TASKS TO COMPLETE
1. Decide whether each statement below agrees with the biography of Eugene Walter Leake, answering yes or no and quoting the deciding words of the biography. (a) Leake graduated from New York Law School in 1898. (b) Leake sought renomination in 1908. (c) Leake served as general counsel for the Adams Express Co. from 1927 to 1932.
2. From the biography of Eugene Walter Leake, write out the passage between "Eugene Walter Leake" and "New York City.", inclusive, and swap "public schools" for "local schools".

TEXT SEGMENT
========
Eugene Walter Leake (July 13, 1877 in Jersey City, New Jersey – August 23, 1959 in New York City) was an American Democratic Party politician from New Jersey who represented the 9th congressional district for one term from 1907 to 1909.

Early life and education
Leake was born in Jersey City, New Jersey on July 13, 1877. He attended the public schools and Phillips Academy, Andover, Massachusetts, and graduated from New York Law School in 1898. He was admitted to the New Jersey bar in 1898 and commenced practice in Jersey City. In 1908, he was admitted to the New York bar and practiced in New York City.

Congress
Leake was elected as a Democrat to the Sixtieth Congress, serving in office from March 4, 1907 – March 3, 1909, but was not a candidate for renomination in 1908.

Later life
After leaving Congress, he was general counsel for the Adams Express Co. from 1927-1932. In 1931, he was elected chairman of the board of directors of the American Railway Express Co., and was a director of Loew's, Inc.
========
GIVEN INFORMATION

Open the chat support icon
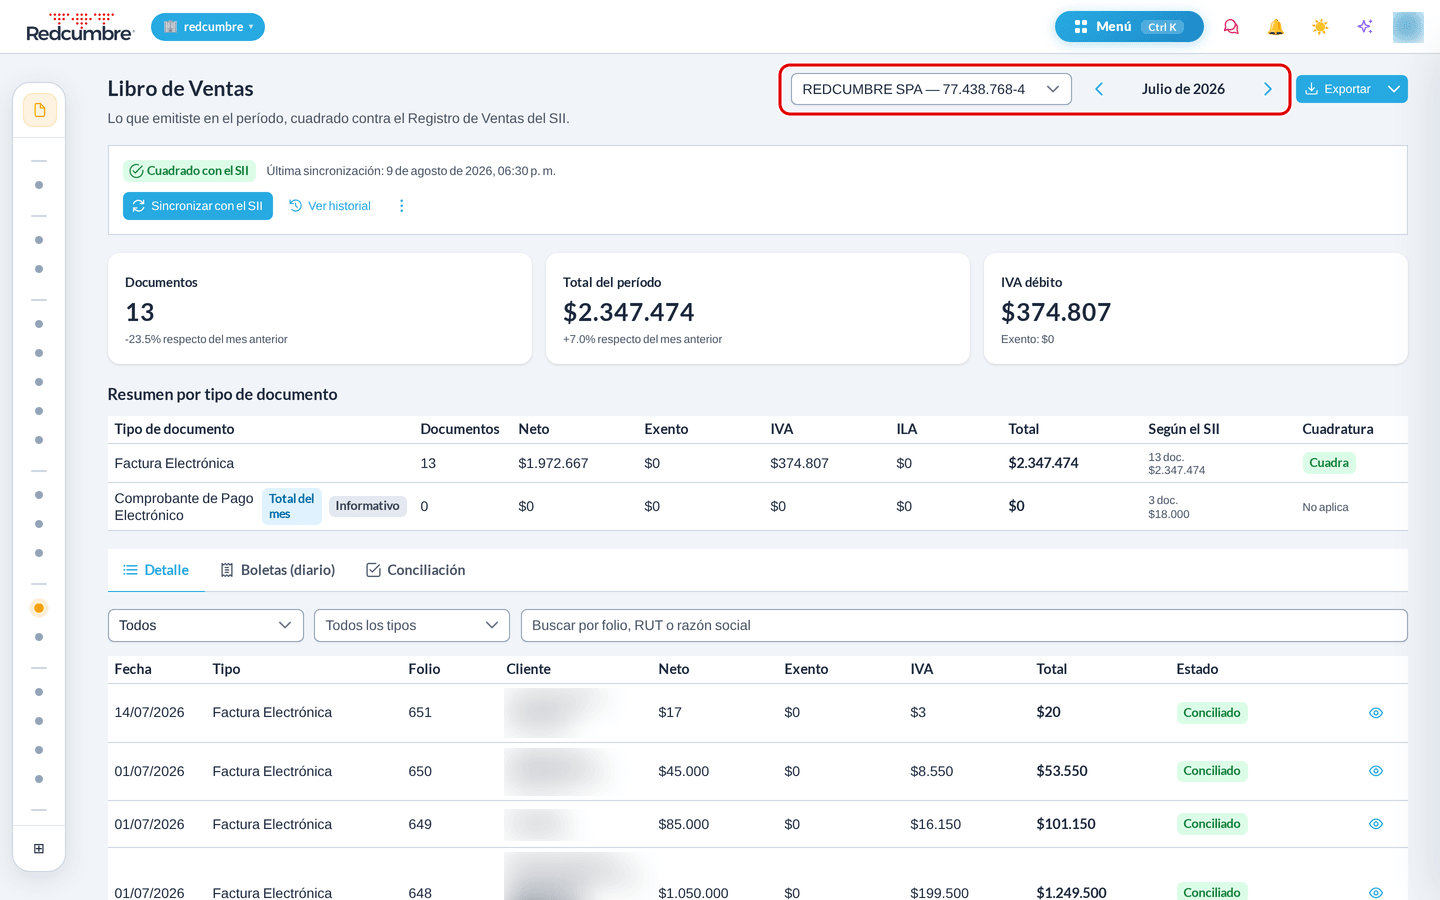1440x900 pixels. [1231, 27]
========
ANSWERS IN ORDER
1.
(a) Yes: "graduated from New York Law School in 1898"
(b) No: "but was not a candidate for renomination in 1908"
(c) Yes: "he was general counsel for the Adams Express Co. from 1927-1932"

2.
Eugene Walter Leake (July 13, 1877 in Jersey City, New Jersey – August 23, 1959 in New York City) was an American Democratic Party politician from New Jersey who represented the 9th congressional district for one term from 1907 to 1909.

Early life and education
Leake was born in Jersey City, New Jersey on July 13, 1877. He attended the local schools and Phillips Academy, Andover, Massachusetts, and graduated from New York Law School in 1898. He was admitted to the New Jersey bar in 1898 and commenced practice in Jersey City. In 1908, he was admitted to the New York bar and practiced in New York City.